**What you will do**. Each line of the data holding "This" should be found and copied.

#### Excerpted data

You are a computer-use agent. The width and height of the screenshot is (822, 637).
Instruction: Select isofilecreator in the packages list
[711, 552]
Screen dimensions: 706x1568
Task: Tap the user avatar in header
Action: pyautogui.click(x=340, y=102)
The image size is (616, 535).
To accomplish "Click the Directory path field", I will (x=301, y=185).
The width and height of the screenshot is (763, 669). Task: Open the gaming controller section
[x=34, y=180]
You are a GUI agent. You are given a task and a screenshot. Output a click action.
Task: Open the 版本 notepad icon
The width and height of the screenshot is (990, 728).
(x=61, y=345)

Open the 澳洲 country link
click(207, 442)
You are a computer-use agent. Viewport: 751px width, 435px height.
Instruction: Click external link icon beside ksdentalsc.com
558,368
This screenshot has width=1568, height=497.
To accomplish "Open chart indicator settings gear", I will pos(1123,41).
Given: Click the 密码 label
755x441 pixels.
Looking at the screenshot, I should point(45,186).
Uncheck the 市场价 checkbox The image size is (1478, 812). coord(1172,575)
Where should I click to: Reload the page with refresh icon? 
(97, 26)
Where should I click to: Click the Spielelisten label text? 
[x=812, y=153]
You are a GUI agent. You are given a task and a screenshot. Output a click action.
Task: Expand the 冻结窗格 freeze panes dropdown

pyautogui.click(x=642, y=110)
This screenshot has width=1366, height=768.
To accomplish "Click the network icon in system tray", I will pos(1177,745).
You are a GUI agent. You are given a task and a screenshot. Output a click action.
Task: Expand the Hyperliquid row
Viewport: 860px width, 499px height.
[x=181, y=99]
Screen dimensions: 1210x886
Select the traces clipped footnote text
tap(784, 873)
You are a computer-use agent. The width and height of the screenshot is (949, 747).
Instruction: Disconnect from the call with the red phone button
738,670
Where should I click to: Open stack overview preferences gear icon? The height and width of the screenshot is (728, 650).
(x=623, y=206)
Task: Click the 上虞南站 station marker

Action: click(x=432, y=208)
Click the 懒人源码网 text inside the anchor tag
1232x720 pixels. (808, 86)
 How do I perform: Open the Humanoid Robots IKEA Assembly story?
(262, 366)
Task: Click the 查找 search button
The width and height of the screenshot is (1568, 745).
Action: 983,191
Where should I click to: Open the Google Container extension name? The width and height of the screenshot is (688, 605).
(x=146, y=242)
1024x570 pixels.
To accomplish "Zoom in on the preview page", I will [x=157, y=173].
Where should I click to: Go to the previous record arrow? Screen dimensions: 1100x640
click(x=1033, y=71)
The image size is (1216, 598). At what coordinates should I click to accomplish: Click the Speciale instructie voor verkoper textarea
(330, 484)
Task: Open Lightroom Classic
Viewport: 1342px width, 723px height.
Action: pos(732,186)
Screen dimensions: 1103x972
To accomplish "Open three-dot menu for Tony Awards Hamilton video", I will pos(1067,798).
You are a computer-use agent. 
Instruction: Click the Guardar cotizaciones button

########

**Completed task**.
This screenshot has width=1568, height=497.
This screenshot has width=1366, height=768.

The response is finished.